Hi,
I think there is a typo in the description of the Forget gate.
- If a single value in \mathbf{\Gamma}_f^{\langle t \rangle} is 0 or close to 0, then the product is close to 0.
- This keeps the information stored in the corresponding unit in \mathbf{c}^{\langle t-1 \rangle} from being
remembered forgotten for the next time step.
- Similarly, if one value is close to 1, the product is close to the original value in the previous cell state.
- The LSTM will keep the information from the corresponding unit of \mathbf{c}^{\langle t-1 \rangle}, to be used in the next time step.
So, I think instead of “remembered” should be forgotten (or a similar word which emphazises that the information shouldn’t be remembered).
Am I right?
Henrikh
But \Gamma_f is the “forget” gate, right? If the value is close to 0, then it encourages the state to be forgotten.
But, if a unit in \mathbf{\Gamma}_f^{\langle t \rangle} is close to 0, than the corresponding unit in the cell state \mathbf{c}^{\langle t-1 \rangle} will be multiplied by that unit and would have smaller contribution to the cell state \mathbf{c}^{\langle t \rangle}:
\mathbf{c}^{\langle t\rangle}=\Gamma_{f}^{\langle t\rangle} * \mathbf{c}^{\langle t-1\rangle}+\Gamma_{i}^{\langle t\rangle} * \tilde{\mathbf{c}}^{\langle t\rangle}
So, the corresponding unit in the cell state \mathbf{c}^{\langle t-1 \rangle} should be forgotten. This is why I don’t understand the use of word remembered in the description.
Or maybe I am completely lost 
Henrikh
Please read the relevant sentence again. Being multiplied by a number close to zero prevents the state from being remembered. Which is equivalent to saying “makes it more likely to be forgotten”. Maybe I could go out on a limb here and conjecture that English is not your native language …
Less likely to be remembered is the same as being more likely to be forgotten, right?
Yes indeed. You are right. I missed the preposition “from”. Now everything is clear to me.
Thanks

-- Collected material --
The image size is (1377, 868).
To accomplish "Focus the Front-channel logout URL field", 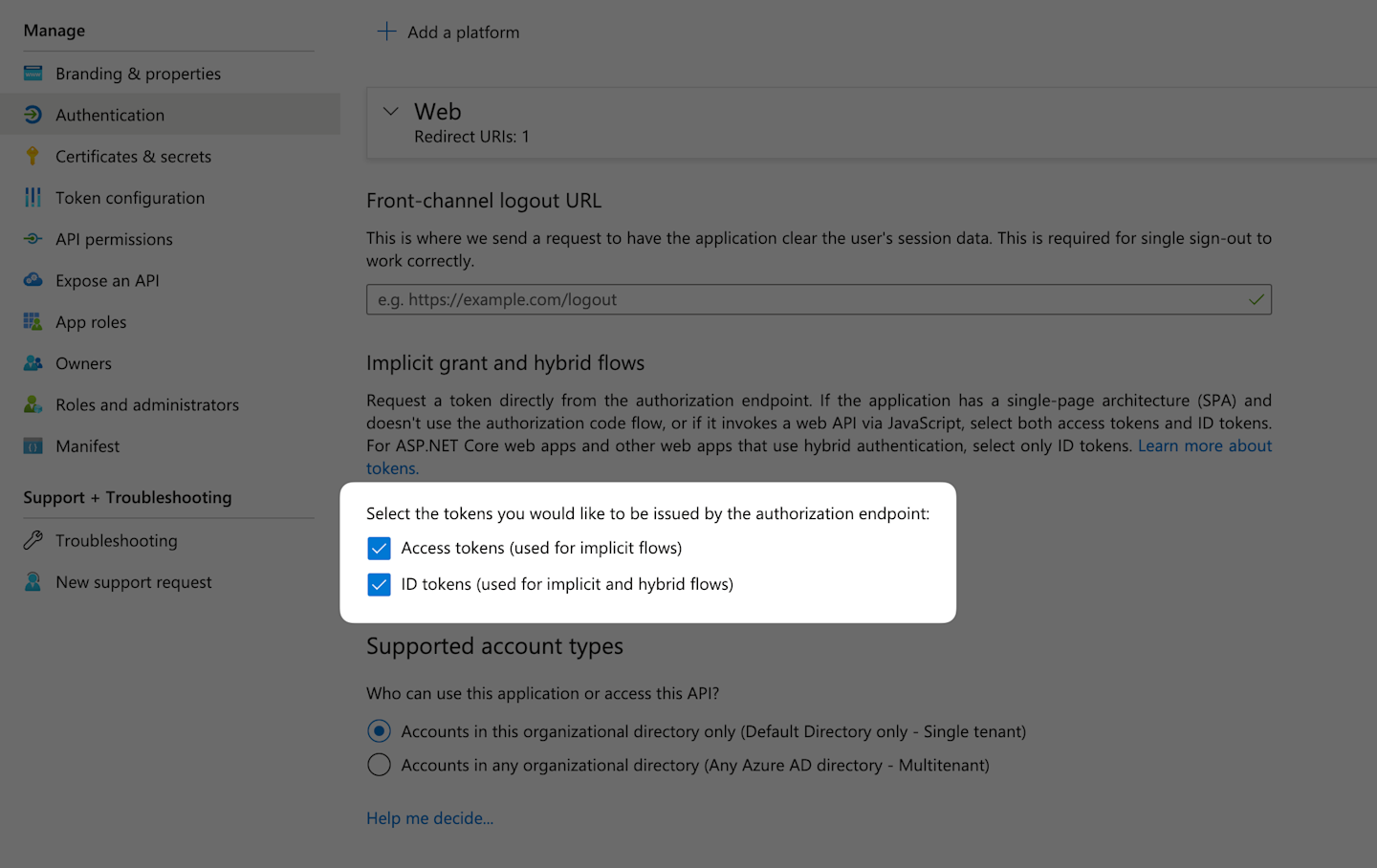I will click(819, 299).
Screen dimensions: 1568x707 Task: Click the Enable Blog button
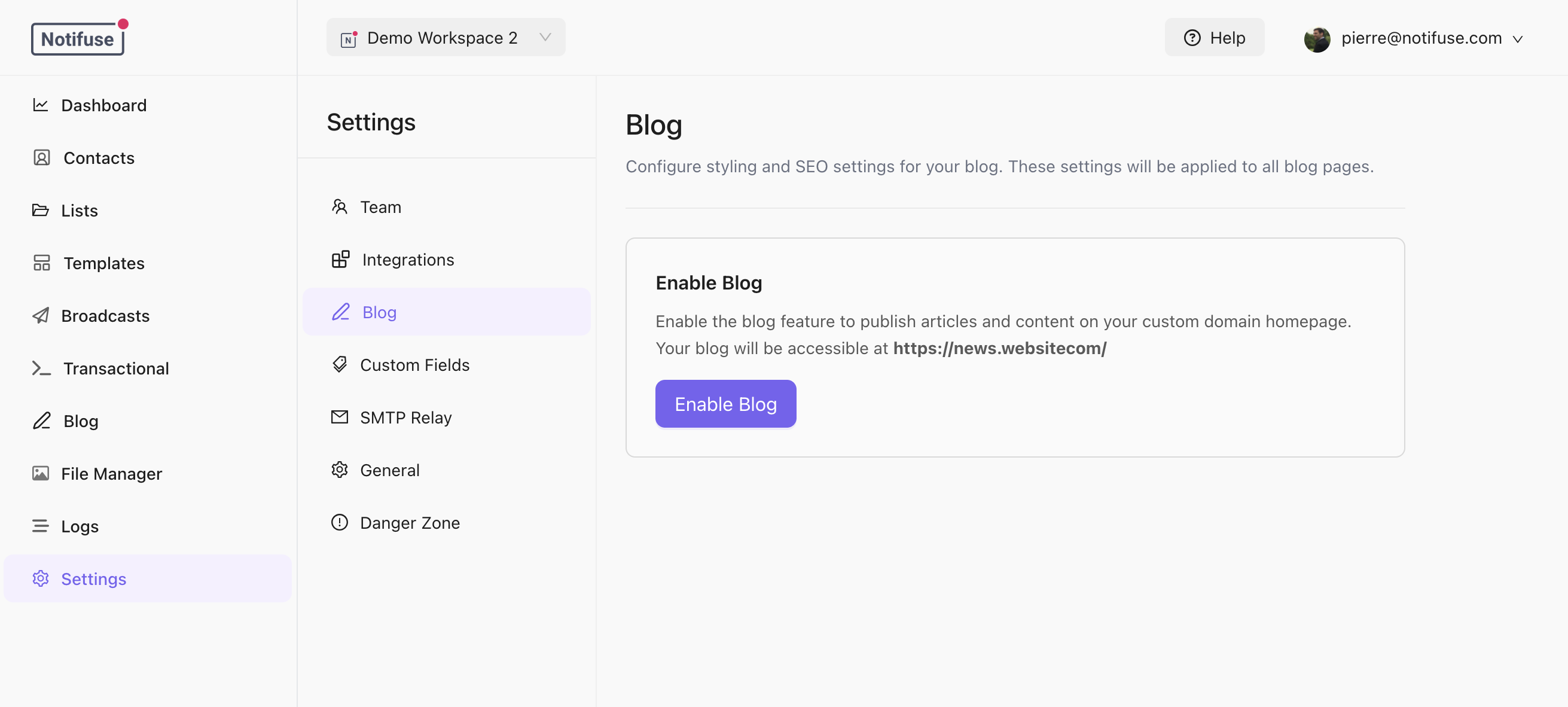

-- Problems to solve --
1 – In the forum thread on the LSTM forget gate, what did the original poster say they had missed?
2 – Return everything from "Am I right?" down to "in the description." in the forum thread on the LSTM forget gate.
Answer using only the forum thread on the LSTM forget gate.

-- Answers in order --
1 – The preposition "from."

2 –
Am I right?
Henrikh
But \Gamma_f is the “forget” gate, right? If the value is close to 0, then it encourages the state to be forgotten.
But, if a unit in \mathbf{\Gamma}_f^{\langle t \rangle} is close to 0, than the corresponding unit in the cell state \mathbf{c}^{\langle t-1 \rangle} will be multiplied by that unit and would have smaller contribution to the cell state \mathbf{c}^{\langle t \rangle}:
\mathbf{c}^{\langle t\rangle}=\Gamma_{f}^{\langle t\rangle} * \mathbf{c}^{\langle t-1\rangle}+\Gamma_{i}^{\langle t\rangle} * \tilde{\mathbf{c}}^{\langle t\rangle}
So, the corresponding unit in the cell state \mathbf{c}^{\langle t-1 \rangle} should be forgotten. This is why I don’t understand the use of word remembered in the description.